§ EXERCISE INSTRUCTIONS: Pull out every line in the listing below that contains the string "header", copying each one in full.
::: WORKING DATA :::
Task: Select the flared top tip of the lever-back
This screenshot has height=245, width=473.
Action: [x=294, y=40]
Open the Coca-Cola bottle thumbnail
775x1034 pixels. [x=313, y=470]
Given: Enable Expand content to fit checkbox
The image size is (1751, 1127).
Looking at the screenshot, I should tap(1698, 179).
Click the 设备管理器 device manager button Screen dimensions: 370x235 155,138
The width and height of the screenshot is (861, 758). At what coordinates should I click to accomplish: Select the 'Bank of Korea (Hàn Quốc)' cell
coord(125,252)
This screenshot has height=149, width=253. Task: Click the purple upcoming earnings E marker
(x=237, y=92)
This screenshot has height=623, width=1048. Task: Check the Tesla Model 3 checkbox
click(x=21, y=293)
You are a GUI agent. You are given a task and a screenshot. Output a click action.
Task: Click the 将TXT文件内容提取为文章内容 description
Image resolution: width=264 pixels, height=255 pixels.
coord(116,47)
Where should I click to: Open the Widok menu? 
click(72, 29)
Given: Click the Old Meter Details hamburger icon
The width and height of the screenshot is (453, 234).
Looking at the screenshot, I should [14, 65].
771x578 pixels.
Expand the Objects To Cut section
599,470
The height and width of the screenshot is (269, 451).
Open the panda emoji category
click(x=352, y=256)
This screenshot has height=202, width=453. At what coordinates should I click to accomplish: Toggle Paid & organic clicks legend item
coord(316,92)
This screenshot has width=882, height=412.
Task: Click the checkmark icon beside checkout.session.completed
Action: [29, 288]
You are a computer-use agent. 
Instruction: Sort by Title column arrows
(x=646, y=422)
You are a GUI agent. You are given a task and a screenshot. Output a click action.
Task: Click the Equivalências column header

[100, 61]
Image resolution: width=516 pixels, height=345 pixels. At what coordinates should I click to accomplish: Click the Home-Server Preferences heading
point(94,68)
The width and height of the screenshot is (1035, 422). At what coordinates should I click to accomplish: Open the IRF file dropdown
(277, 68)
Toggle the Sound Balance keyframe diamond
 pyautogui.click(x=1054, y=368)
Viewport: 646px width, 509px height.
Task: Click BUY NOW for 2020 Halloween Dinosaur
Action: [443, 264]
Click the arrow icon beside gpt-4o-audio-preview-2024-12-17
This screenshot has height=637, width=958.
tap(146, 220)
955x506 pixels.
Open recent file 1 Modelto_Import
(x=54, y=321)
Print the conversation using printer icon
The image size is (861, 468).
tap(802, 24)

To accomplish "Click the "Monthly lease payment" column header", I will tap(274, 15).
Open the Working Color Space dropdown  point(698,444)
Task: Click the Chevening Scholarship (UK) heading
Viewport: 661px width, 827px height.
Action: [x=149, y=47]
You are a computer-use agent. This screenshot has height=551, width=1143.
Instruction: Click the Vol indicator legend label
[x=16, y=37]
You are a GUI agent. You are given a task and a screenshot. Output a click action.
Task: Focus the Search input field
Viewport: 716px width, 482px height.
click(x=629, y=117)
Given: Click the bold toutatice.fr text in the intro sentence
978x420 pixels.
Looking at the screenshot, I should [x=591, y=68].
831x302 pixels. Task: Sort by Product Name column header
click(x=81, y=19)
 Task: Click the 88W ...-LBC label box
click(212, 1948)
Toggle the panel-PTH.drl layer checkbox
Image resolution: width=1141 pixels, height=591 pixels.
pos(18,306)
:::
§ EXERCISE ANSWER:
Task: Click the Equivalências column header
To accomplish "Click the "Monthly lease payment" column header", I will tap(274, 15).
831x302 pixels. Task: Sort by Product Name column header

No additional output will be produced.